Hay que ser productivo. Hay que hacer, hacer y hacer, sin pensar, sin más, hacer por hacer. Cuanto más hagas más valor tienes. Y si lo que haces te da dinero mejor, cuanto más dinero mucho mejor todavía. Hasta meditar es un hacer en nuestra cultura. Yo tengo puesto un aviso para meditar a las 21:30. Estamos locos, yo el primero, ¡eh! Todo compartimentado, medido, calculado, hecho, programado, estabulado, pero nunca estamos conformes, siempre hay algo más que hacer, siempre hay algo más por mejorar. No podemos ser tal cual somos, sin más. Tenemos que ser nuestra mejor versión.

Hay que salir de la rueda de la rata, dicen. Pero salen de una para entrar en otra, es increíble. Y yo me incluyo en esas ruedas de la rata. Prisa y más prisa, hay que “aprovechar” el tiempo. El tiempo es lo más valioso que tenemos, no podemos “desperdiciarlo”. ¿Por qué hacer cosas no es desperdiciar el tiempo y estar sin hacer nada es desperdiciarlo? ¿Quién dice que eso es así, que eso es ley? ¿No estaremos haciéndole caso a unos cuantos locos que quieren que el sistema funcione como hasta ahora y no cambie el paradigma imperante? No sé, sólo son preguntas que me hago. No quiere decir que tenga razón ni mucho menos. Quizá sea bueno estar haciendo y haciendo todo el rato sin parar ni un segundo, no sé.

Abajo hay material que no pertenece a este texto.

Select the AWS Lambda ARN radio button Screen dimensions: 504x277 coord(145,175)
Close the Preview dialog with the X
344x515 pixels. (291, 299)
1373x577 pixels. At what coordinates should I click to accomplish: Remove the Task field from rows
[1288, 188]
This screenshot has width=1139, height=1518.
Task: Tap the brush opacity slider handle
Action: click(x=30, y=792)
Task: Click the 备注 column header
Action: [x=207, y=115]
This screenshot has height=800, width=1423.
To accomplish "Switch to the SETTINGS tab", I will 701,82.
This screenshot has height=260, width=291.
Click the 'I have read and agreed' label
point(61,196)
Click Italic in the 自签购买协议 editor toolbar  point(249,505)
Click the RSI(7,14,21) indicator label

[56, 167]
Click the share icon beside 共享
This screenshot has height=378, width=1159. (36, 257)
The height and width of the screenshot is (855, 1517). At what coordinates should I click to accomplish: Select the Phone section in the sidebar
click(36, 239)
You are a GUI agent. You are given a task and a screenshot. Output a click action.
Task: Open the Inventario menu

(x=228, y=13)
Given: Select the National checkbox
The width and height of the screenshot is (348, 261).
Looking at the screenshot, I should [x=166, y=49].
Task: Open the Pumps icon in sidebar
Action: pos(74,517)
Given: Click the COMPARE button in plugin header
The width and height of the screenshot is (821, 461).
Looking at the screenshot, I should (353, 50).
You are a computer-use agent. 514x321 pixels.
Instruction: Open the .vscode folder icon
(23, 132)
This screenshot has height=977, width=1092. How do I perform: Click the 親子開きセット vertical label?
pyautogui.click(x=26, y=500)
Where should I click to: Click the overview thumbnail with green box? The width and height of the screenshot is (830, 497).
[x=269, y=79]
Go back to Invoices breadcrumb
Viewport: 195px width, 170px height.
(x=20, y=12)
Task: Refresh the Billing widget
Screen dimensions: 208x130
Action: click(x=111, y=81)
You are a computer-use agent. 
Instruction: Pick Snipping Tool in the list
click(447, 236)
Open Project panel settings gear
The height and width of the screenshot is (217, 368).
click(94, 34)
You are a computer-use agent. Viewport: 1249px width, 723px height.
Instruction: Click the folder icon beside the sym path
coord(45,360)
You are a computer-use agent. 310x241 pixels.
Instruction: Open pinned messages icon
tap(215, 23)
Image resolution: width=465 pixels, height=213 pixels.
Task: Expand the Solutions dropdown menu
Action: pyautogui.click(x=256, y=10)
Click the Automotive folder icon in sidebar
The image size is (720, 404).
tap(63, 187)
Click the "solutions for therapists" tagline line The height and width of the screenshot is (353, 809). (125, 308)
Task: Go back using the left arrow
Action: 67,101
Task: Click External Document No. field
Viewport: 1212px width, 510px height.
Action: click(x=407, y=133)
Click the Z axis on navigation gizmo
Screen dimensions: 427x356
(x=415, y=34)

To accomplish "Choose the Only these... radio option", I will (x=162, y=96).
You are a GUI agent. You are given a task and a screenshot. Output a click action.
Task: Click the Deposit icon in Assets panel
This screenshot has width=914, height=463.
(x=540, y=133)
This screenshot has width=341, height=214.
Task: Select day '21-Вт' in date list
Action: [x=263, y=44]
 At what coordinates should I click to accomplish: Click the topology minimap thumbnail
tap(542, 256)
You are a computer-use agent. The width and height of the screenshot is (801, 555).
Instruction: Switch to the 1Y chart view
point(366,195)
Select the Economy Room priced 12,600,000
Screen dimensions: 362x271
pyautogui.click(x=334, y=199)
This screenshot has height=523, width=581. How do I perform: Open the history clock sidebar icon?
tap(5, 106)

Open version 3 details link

Puede que estar con ansia vital constantemente sea bueno, no sé para quién, pero parece que es bueno. Hay que ser productivo al 100%, hacer mucho y hacerlo bien. Métodos de producción, métodos de organización del tiempo y distribución de tareas. Paneles de visión donde planteas tus deseos a futuro, como quieres vivir. Eso puede que esté bien, no sé. Total, que es una marabunta en la que vivimos. Una marabunta que nos quita las ganas de vivir, que da casualmente cada vez más depresiones, suicidios y toda clase de ansiedades neurosis.